Kitimat Strike Passes Three Month Mark
After mediation efforts failed to yield an agreement earlier this month the union (Unifor Local 2300) rejected an offer of binding arbitration this week.
In a letter to Kitimat residents Mayor Phil Germuth extended his thanks “for their patience during this difficult time” and acknowledged that businesses and residents have been “very affected by loss of services.”
He noted the District employs only 23 exempt staff, including just three employees with the Fire Department as well as the office manager at the RCMP detachment adding “those four are looking after essential services at those locations.”
“17 managers are doing essential duties (water, sewer,cemetery,etc.); doing their best to keep the community clean, mow grass, collect taxes, pay bills and many other duties; while also doing their jobs.”
Over 120 Unifor members walked off the job February 28, arguing for higher wages and better workplace conditions (the District offered a 2.5% wage increase per year in 2015, 2016 and 2017 and argue their municipal employees are among the best paid in B.C.).
And although Unifor rejected binding arbitration, the union still feels the strike could end soon.

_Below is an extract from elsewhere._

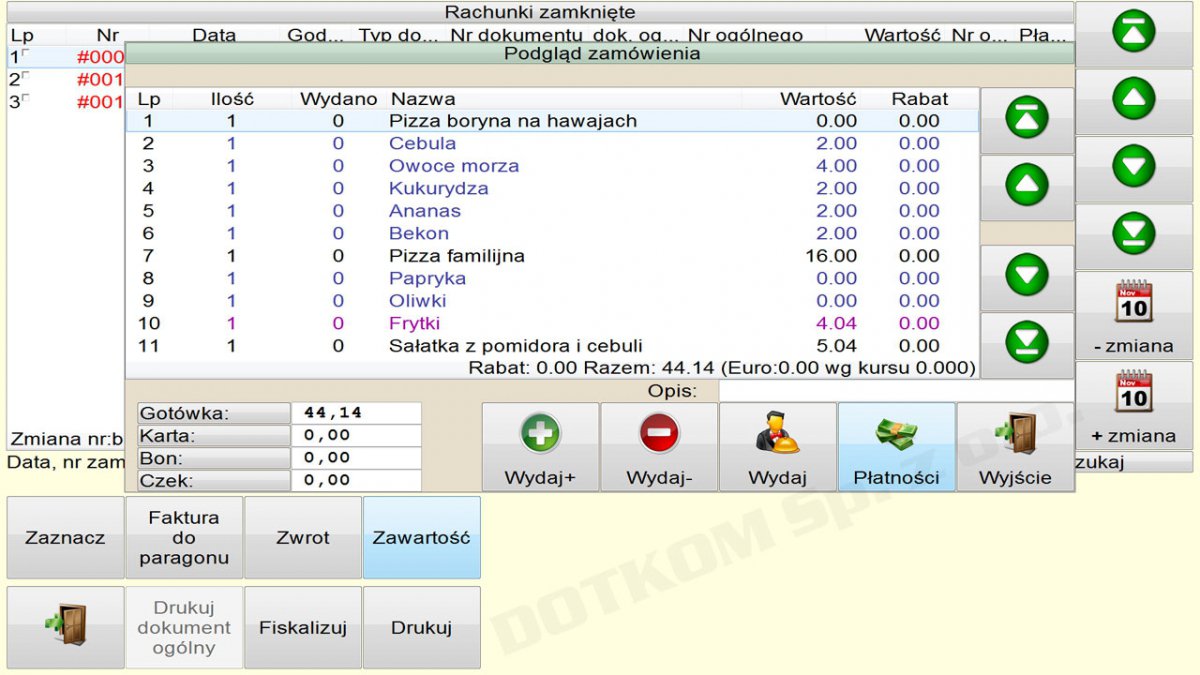Click the calendar '- zmiana' icon
Viewport: 1200px width, 675px height.
(1134, 302)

“As long as the District’s bargaining ream doesn’t run us in circles, I think we’re close to a deal,” said Unifor’s Scott Doherty. “But one thing is for sure: we’re not going backwards. No deal is possible if the District thinks that it can take items off the table that have already been agreed to.”
Unifor argues the public is on their side, noting more than 2,000 Kitimat residents have signed a petition supporting the union.